## Quoted passage
——
Harrisburg PA Mortgage Market Recap – December 9, 2013

by Don Roth

Will the Fed Cease Ruling the Roost?

Mortgage lending rates have made a beeline northward in recent weeks. This past week, Bankrate.com's national survey of lenders shows the average rate on a 30-year fixed-rate mortgage rose 11 basis points to 4.55%. Freddie Mac's survey shows an even bigger jump, with the average rate on the 30-year loan spiking 17 basis points to 4.46%. (A basis point is 1/100th of a percentage point.)

So what's going on?

By initial appearances, the economy is stirring to life. Revised gross domestic product (GDP) data for the third-quarter point to accelerating economic growth. The latest revision shows GDP growth increased 3.6% when annualized, exceeding most economists' estimates.

The $64,000 question is can the current growth rate be sustained?

As we've seen in the recent past (such as in the fourth-quarter of 2011), a couple quarters of growth are strung together, but the trend peters out. Companies building inventory levels was a key contributor to growth in the third-quarter. Most economists would have preferred to see more capital investment and more hiring leading the charge. That said, companies frequently build inventory in anticipation of increased business activity.

Friday's employment report will provide additional information to the state of the economy. We noted last week that the Federal Reserve keeps a close eye on employment numbers. Fed officials have said they'd like to see the unemployment rate below 6.5%. It stands at 7.3%.

The trend is the key, though. If job growth again beats the consensus estimate – as it did last month – this suggests the GDP-growth trend that's developed over the past year will be sustained. That in itself points to greater loan demand, which will pressure interest rates, including mortgage rates, to move higher.

Just as important, more growth (economic and payroll) will embolden the Fed to finally taper; that is, reduce its monthly purchases of Treasury and mortgage-backed securities. The Fed's demand for these securities has been key to holding mortgage rates so low for so long.
——
## Entries shown
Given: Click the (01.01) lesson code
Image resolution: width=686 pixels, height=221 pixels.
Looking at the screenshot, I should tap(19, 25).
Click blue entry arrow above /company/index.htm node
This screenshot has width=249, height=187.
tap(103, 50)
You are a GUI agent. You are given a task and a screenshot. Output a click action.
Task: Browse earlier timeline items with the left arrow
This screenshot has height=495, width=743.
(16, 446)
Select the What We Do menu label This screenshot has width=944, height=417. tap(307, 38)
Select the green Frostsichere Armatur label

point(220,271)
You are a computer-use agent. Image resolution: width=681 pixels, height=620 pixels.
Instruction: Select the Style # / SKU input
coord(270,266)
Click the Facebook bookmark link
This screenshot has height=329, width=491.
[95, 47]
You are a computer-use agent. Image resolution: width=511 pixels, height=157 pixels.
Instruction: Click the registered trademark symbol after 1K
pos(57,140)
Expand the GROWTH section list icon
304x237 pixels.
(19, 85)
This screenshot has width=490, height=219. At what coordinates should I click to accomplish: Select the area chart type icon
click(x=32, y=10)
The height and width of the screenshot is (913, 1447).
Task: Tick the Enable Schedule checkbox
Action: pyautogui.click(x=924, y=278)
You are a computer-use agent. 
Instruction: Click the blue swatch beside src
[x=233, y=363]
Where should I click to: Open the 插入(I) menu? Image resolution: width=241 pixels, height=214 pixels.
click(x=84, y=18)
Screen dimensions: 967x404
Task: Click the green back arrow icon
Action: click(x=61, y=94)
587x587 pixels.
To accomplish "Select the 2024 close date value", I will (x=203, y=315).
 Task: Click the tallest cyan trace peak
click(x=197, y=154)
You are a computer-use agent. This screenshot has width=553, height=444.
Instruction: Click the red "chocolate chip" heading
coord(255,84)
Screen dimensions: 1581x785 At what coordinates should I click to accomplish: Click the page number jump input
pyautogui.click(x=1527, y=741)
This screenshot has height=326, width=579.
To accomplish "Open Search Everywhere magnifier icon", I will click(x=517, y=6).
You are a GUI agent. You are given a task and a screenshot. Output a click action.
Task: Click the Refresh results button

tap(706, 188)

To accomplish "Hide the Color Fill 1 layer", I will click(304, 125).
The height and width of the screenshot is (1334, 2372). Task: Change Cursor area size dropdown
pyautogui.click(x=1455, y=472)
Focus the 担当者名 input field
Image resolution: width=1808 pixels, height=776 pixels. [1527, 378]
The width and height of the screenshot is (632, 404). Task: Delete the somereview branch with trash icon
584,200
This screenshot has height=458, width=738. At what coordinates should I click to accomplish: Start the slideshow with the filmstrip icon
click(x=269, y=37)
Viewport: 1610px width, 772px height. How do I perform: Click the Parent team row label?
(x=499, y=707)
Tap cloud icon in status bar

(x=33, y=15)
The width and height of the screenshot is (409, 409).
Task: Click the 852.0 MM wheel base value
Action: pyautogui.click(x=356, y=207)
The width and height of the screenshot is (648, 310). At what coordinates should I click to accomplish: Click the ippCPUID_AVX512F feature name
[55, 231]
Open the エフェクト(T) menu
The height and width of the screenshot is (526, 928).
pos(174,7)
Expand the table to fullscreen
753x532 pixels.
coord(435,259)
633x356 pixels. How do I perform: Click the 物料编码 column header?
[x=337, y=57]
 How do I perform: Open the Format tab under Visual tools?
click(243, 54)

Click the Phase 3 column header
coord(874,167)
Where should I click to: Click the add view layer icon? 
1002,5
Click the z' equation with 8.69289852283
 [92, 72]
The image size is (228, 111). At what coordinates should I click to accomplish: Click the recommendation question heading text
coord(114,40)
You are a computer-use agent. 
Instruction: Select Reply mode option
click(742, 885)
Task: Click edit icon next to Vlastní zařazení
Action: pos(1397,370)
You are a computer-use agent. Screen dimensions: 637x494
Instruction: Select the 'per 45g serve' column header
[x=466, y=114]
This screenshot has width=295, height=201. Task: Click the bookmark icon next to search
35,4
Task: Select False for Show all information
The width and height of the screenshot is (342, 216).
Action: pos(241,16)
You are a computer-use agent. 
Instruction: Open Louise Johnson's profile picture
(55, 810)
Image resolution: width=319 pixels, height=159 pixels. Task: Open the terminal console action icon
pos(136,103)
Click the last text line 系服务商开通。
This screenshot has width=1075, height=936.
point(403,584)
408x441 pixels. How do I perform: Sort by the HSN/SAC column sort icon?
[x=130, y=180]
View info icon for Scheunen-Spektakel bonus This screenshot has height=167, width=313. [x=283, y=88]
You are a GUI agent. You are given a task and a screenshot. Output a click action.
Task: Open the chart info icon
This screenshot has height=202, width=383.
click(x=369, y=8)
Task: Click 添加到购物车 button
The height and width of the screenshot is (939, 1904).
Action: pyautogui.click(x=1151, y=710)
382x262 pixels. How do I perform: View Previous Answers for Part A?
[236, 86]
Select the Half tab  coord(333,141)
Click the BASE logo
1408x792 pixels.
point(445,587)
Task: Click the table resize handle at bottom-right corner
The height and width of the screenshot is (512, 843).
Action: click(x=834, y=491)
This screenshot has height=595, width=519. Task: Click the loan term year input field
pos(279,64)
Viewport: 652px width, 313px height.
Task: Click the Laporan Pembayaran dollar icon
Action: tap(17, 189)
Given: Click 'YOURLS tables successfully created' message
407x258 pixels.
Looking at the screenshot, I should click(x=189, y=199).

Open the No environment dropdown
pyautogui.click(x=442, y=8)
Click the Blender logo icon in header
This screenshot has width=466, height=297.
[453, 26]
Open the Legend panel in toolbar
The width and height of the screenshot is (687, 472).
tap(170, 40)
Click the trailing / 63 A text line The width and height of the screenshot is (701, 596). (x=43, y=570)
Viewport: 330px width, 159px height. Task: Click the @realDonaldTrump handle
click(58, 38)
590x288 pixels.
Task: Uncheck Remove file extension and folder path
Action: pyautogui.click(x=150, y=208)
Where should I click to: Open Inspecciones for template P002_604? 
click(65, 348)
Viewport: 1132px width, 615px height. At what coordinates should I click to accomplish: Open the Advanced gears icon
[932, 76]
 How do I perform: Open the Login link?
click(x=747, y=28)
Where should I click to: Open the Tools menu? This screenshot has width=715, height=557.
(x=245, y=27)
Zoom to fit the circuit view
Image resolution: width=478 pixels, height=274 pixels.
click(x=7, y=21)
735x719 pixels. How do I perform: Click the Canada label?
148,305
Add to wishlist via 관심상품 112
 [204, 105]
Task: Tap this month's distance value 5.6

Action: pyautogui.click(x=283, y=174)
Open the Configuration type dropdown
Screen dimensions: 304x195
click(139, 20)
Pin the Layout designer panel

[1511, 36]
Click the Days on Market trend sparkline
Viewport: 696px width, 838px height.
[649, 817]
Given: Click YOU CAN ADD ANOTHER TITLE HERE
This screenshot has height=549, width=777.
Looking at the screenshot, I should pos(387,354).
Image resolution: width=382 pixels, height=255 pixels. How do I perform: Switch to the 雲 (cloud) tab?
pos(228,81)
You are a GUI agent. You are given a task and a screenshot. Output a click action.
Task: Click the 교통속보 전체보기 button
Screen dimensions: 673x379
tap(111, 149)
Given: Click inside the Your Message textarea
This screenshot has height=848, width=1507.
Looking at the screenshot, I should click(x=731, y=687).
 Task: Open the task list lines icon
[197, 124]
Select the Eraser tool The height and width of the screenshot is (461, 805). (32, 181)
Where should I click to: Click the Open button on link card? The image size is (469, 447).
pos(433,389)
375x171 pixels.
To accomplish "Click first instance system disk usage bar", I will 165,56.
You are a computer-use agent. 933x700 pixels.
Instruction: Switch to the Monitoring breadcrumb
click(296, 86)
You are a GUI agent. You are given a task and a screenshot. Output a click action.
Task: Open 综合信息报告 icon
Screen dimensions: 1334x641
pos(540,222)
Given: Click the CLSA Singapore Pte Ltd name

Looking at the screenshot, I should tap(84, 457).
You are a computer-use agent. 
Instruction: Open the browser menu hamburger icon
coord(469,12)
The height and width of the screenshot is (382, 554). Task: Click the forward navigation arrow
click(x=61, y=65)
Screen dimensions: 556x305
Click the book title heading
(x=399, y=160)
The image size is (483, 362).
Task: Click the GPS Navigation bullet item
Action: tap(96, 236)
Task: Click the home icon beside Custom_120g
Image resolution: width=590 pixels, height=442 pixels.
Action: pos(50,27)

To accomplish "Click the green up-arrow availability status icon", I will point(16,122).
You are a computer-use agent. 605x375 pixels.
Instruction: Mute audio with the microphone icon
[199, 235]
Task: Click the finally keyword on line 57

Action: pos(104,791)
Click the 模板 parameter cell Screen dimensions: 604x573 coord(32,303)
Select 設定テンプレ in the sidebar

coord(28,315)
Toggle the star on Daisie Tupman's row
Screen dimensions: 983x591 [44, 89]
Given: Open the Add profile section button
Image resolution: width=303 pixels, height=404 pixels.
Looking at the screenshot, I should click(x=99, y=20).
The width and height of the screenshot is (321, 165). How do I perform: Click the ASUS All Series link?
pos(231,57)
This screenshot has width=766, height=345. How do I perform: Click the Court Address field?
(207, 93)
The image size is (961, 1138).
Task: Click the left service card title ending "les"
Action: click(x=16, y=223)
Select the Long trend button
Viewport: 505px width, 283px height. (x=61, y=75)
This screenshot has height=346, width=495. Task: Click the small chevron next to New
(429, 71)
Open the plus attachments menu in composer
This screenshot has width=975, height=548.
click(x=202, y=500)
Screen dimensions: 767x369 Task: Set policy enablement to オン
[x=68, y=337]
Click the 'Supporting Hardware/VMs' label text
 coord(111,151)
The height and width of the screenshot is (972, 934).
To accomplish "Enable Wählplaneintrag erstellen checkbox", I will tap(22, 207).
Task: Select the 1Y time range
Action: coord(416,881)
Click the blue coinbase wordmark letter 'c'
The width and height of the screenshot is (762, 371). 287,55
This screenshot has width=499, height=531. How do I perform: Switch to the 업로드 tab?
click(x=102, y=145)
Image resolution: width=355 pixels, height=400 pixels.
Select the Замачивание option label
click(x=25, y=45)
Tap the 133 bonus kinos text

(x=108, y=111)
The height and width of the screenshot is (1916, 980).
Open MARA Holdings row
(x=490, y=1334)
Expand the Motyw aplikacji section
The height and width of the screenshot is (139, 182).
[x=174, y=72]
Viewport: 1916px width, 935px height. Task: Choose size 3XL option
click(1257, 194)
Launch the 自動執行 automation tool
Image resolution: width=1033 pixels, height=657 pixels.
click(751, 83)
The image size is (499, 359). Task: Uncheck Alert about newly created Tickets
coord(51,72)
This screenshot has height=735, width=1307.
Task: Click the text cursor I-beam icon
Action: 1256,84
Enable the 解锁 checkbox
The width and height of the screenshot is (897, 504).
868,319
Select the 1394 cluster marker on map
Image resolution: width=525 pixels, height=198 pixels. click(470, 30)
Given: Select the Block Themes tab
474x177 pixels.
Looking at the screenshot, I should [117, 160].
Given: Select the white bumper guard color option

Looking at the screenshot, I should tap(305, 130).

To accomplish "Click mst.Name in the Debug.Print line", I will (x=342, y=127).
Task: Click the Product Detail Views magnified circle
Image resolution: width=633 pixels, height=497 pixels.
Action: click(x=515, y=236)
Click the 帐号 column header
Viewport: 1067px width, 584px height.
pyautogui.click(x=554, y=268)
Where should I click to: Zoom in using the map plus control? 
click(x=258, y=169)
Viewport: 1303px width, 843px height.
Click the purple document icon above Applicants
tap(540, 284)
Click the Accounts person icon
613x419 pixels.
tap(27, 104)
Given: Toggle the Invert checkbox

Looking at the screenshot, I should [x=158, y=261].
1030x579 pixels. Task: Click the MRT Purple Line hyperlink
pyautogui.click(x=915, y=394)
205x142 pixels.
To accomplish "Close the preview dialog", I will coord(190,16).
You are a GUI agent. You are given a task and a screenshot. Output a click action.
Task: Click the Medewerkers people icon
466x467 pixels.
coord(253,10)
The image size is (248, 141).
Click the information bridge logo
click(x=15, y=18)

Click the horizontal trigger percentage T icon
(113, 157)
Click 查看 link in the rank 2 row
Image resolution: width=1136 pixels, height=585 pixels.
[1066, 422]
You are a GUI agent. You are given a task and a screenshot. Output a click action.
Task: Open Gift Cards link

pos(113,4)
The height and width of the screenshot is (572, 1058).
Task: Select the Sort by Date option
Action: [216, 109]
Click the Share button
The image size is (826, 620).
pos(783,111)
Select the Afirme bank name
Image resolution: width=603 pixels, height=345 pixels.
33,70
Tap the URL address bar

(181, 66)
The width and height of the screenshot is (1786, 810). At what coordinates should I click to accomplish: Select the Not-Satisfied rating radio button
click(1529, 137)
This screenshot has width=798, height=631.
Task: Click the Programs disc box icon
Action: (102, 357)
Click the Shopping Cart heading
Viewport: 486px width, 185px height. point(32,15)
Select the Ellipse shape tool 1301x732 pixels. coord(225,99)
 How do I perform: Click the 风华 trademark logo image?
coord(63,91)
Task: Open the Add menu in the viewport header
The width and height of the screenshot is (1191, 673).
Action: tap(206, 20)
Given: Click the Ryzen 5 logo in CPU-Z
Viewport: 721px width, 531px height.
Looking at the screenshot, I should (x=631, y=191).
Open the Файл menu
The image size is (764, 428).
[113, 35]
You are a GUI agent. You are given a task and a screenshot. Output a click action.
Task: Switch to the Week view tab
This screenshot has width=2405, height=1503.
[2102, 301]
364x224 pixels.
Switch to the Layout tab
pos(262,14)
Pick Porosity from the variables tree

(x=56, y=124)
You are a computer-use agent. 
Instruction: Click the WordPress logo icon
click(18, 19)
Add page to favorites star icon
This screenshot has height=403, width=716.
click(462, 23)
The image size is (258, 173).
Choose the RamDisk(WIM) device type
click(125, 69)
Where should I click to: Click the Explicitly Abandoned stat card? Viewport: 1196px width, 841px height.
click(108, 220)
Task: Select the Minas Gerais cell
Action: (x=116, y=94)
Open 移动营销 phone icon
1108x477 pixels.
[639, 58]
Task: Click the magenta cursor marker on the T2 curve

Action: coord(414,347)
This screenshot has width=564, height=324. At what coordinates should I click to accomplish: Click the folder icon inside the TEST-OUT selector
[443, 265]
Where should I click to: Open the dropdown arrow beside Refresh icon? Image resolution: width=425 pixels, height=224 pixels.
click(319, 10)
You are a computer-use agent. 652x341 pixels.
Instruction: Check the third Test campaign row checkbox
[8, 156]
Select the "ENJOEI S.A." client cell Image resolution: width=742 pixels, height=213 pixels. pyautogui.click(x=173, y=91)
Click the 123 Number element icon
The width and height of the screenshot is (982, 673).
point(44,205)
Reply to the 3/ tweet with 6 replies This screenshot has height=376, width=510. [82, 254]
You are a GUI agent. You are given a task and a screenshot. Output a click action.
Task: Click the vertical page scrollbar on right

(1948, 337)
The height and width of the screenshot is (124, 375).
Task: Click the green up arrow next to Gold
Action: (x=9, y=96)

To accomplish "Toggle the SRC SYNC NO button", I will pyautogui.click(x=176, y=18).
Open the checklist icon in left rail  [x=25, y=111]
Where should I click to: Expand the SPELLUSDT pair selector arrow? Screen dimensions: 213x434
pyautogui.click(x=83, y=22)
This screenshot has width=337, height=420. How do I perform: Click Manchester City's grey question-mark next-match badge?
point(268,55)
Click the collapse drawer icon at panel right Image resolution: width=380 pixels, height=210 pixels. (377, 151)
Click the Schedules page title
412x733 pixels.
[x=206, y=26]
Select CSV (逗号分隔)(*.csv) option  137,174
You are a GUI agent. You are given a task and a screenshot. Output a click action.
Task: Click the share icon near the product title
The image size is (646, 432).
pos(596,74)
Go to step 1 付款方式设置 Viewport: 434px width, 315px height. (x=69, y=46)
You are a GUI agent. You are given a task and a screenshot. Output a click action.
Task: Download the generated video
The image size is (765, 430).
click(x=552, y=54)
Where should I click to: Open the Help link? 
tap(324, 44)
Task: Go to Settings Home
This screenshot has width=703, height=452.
——
## Directions
• A. Copy the mortgage market recap word for word from "As we've seen" to "stands at 7.3%.".
• B. Translate this sentence from the mortgage market recap into Spanish: "Fed officials have said they'd like to see the unemployment rate below 6.5%."

## Problem solutions
• A.
As we've seen in the recent past (such as in the fourth-quarter of 2011), a couple quarters of growth are strung together, but the trend peters out. Companies building inventory levels was a key contributor to growth in the third-quarter. Most economists would have preferred to see more capital investment and more hiring leading the charge. That said, companies frequently build inventory in anticipation of increased business activity.

Friday's employment report will provide additional information to the state of the economy. We noted last week that the Federal Reserve keeps a close eye on employment numbers. Fed officials have said they'd like to see the unemployment rate below 6.5%. It stands at 7.3%.

• B. Los funcionarios de la Fed han dicho que les gustaría ver la tasa de desempleo por debajo del 6,5 %.